In a buffer pre-lab, we were asked to complete a table for 10 test tubes. In tube 1, you had 0.20 M of acetic acid only and were asked to find the pH. I think the answer is 2.72 (using a ICE table). In tube 2, you have 90 mL of Acetic Acid and 10 mL of Acetate soluion. HOw do you get the concentrations of Acetic Acid and Base concentration?

To find the concentrations of acetic acid and acetate in tube 2, you need to use the concept of dilution and the principles of solution stoichiometry.

Here's how you can calculate the concentrations:

1. Start with the given volumes of acetic acid and acetate solution in tube 2: 90 mL and 10 mL, respectively.

2. Determine the initial moles of acetic acid and acetate by multiplying their respective volumes by their concentrations. Let's assume the initial concentration of acetic acid is x M (which is what we want to find) and the concentration of the acetate solution is y M (which is given).

Initial moles of acetic acid = x M * 90 mL = 90x mmol
Initial moles of acetate = y M * 10 mL = 10y mmol

3. Assume that the acetic acid and acetate completely react to form a buffer solution.
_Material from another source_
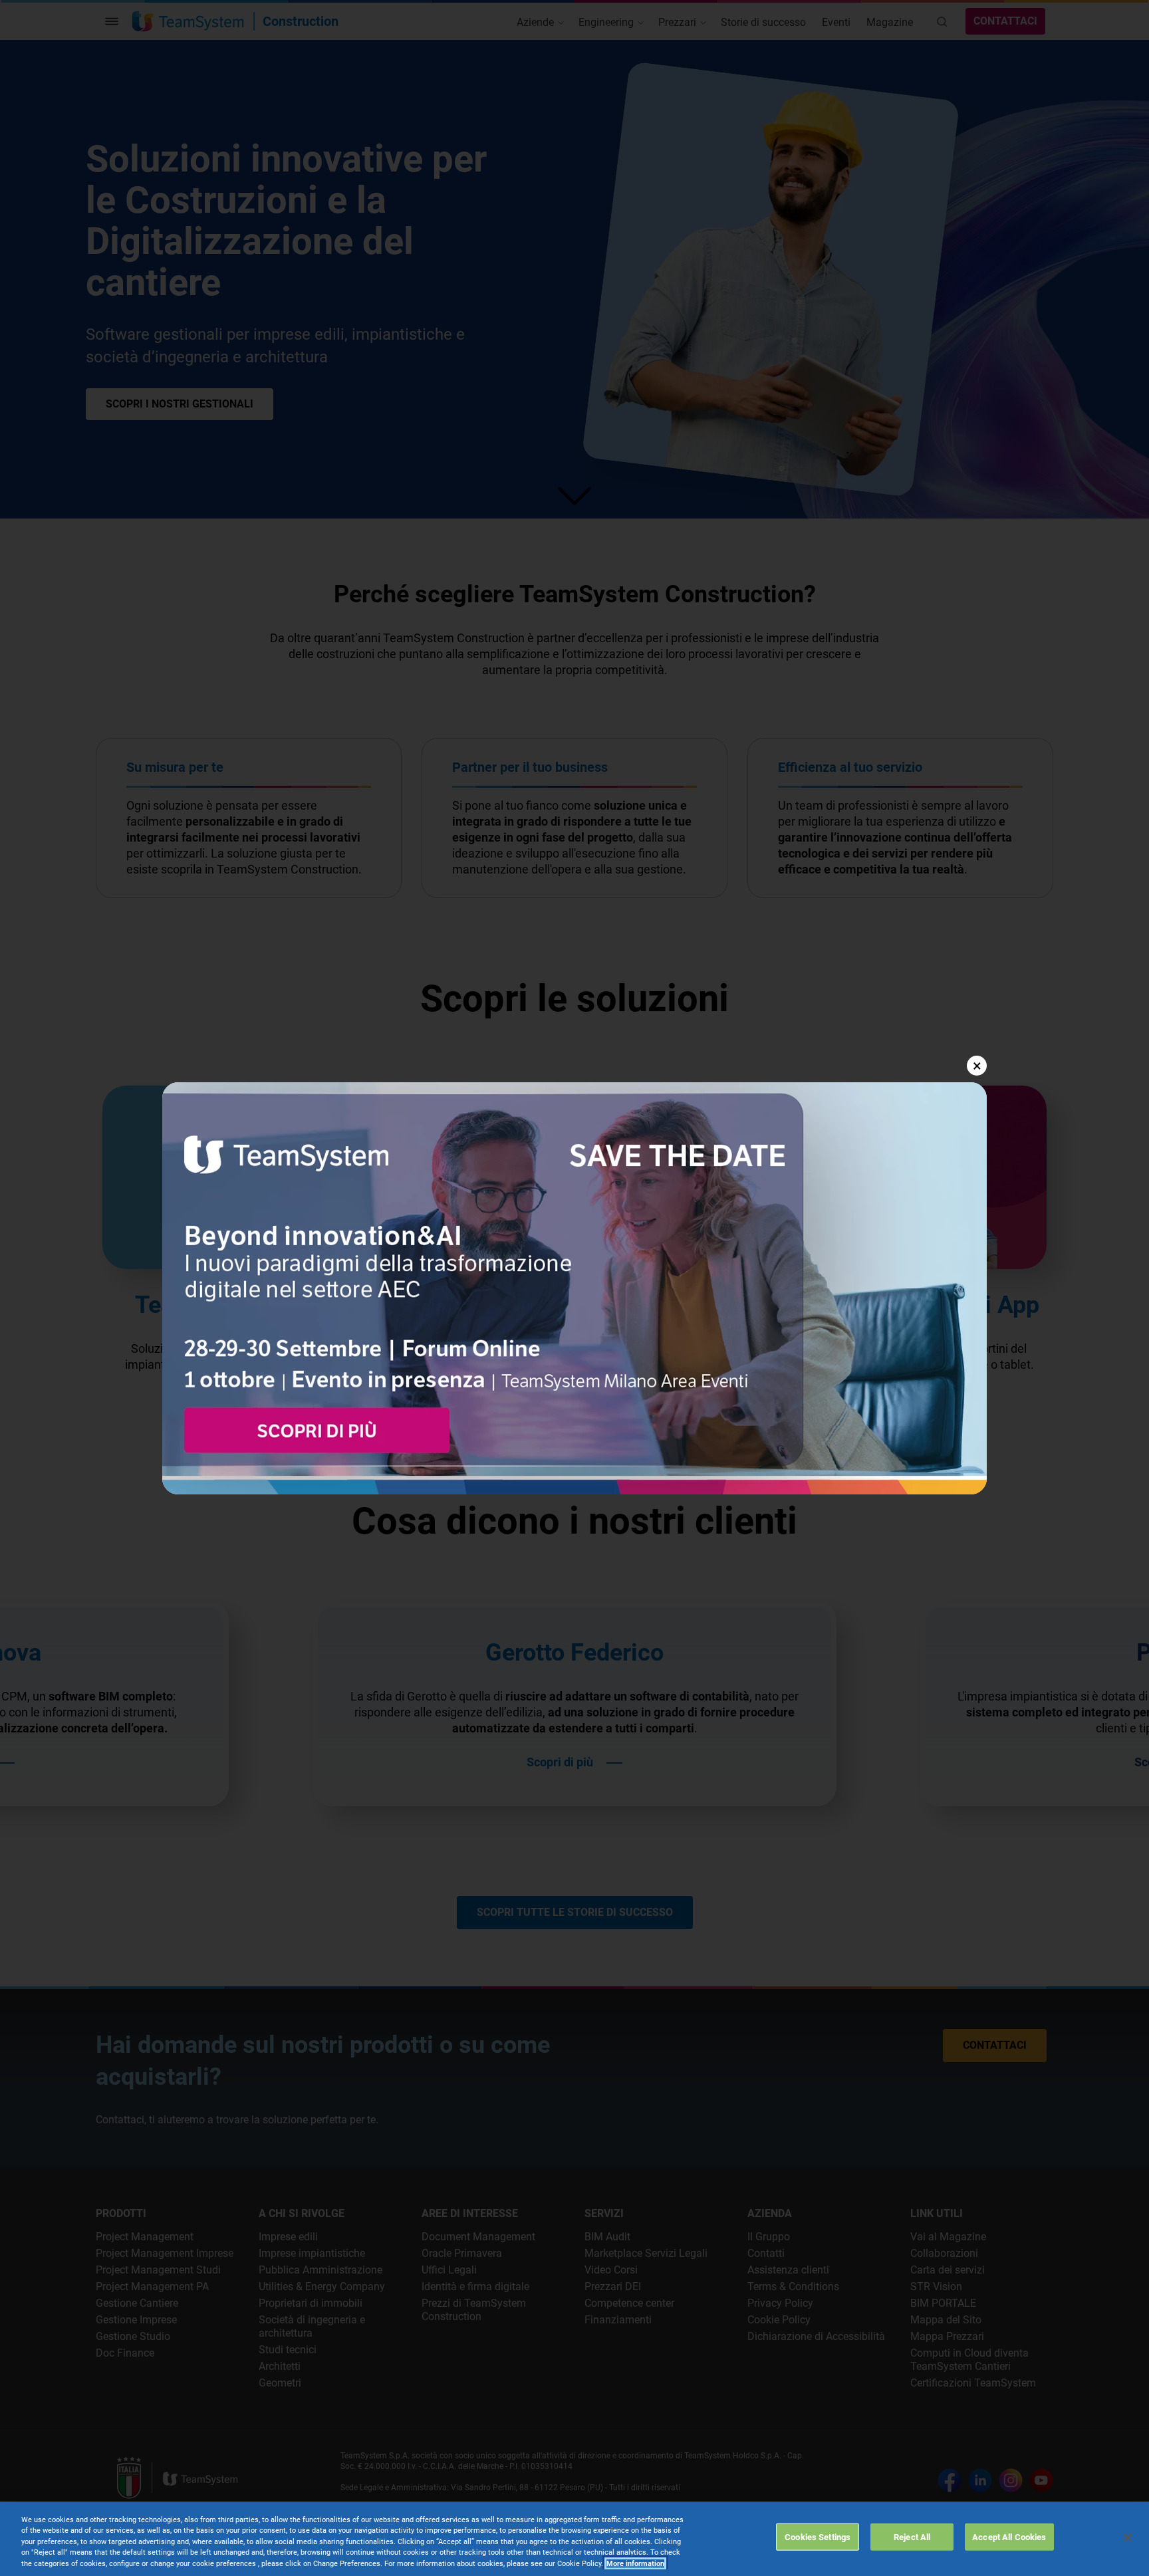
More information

This means that the initial moles of acetic acid are equal to the final moles of acetic acid and acetate in the equilibrium state.

Final moles of acetic acid = 90x mmol
Final moles of acetate = 10y mmol

4. Use the ionization equation of acetic acid to form an equilibrium expression:

CH3COOH ⇌ CH3COO- + H+

The equilibrium constant expression for this reaction is:
Ka = ([CH3COO-][H+]) / [CH3COOH]

Since you want to find the concentrations of acetic acid and acetate, let's define the concentrations of acetic acid as [CH3COOH], acetate as [CH3COO-], and the concentration of H+ as [H+].

5. Assuming the initial concentration of acetic acid is x M and it ionizes completely, the equilibrium concentration of acetate will be equal to x M. The equilibrium concentration of H+ can be assumed to be negligible compared to the initial concentration of acetic acid.

Thus, the equilibrium concentrations of the reactants can be written as follows:
[CH3COOH] = x M
[CH3COO-] = x M
[H+] ≈ 0 M

6. Substituting these values into the equilibrium constant expression, we get:
Ka = (x * x) / x

Simplifying the equation, we have:
Ka = x

7. The equilibrium constant for acetic acid is approximately 1.8 * 10^-5 (at 25°C). Therefore, the concentration of acetic acid (x) can be calculated as follows:
x = Ka = 1.8 * 10^-5 M

8. As the concentration of acetic acid is now known, the acetate concentration can be determined as well, since they are equal in this buffer solution:
[CH3COO-] = x = 1.8 * 10^-5 M

Hence, in tube 2, the concentration of acetic acid (CH3COOH) is approximately 1.8 * 10^-5 M, and the concentration of acetate (CH3COO-) is also approximately 1.8 * 10^-5 M.